Поговорили коротко. Суворова слушала молча, смотрела в стол, и видно было, что сидеть за председательским столом ей не по себе. Когда Синайский договорил, Суворова сказала:
– Дитёв привели. Не стыдно вам? А еще в халатах.
Синайский растерялся и покраснел. Малышка заплакала. Суворова посмотрела на нее с осуждением.
– Что я вам сама дам? Мне с собранием надо говорить, там и решим, – сказала она. – Послезавтра приходите, скажу. Послезавтра собрание у меня, посмотрим, что люди решат.
Сидоров смял лицо рукой.
– Не можем мы послезавтра, хорошенькая, – просительно сказал Синайский, чувствуя, что все это совершенно безнадежно. – Нам до послезавтра есть нечего.
– А я вам что – боярыня? – вдруг прикрикнула Суворова. – Взяла да и отдала? Думаете, у нас тут чудеса растут? Дитёв привели! Вы наших-то дитёв видели?
И тут Ганя вдруг сказал:
– У меня сто рублей есть, – и положил цветную бумажку на стол.
– И правда убогой, – сказала Суворова, поджав губы.
– Вы поймите, – быстро сказал Сидоров, – у нас на барже двести человек…
– А у меня в колхозе знаете сколько? – сказала Суворова. – Дитёв привели… Да дадут люди, не сомневайтесь вы. Чтоб таким и не дали. Послезавтра вечером приходите.
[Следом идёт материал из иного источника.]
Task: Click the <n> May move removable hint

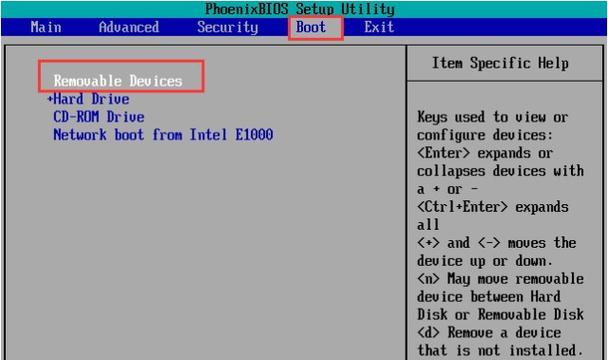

Сидоров крепко взял Ганю и Грушу за руки и пошел к двери. Синайский, держа за локоть рыдающую Малышку, последовал за ним.
Вечером Сидоров и Синайский с поварихой считали припасы. Приходилось признать, что сегодня еще получалось кое-как справиться, но на завтра не оставалось ничего – в том числе и масла, которое должно было, по предсказанию Синайского, вечером закончиться.
– Можно у матросов их пайки попросить, – высказала запретную мысль повариха. – Выйдет хоть и жидкая совсем, но хоть похлебка, с маслом все лучше. Ужином покормим, завтра поголодаем, а там, говорите, и дадут что-нибудь.
– Нет, – твердо сказали Сидоров и Синайский в один голос.
– Может, у боцмана машину какую поломанную попросить, – шепотом сказала кухарка.
Сидорова передернуло.
– Давайте готовьте ужин, – сказал он. – Я утром с Зиганшиным поговорю. Видимо, придется.
Он проснулся от ощущения, что палубу сдуло и он спит прямо под открытым небом жарким летним днем, только день был совершенно темный и очень душный. Евстахова осторожно дула ему в ухо, и когда он попытался спросить ее, в чем дело, она зажала ему рот ладонью и потянула за рукав. Они поднялись на палубу, и там он первым делом увидел два сверкающих в лунном свете темных огня – глаза Василисы. Ее белая манишка казалась черной, и Сидоров не сразу понял, что это кровь.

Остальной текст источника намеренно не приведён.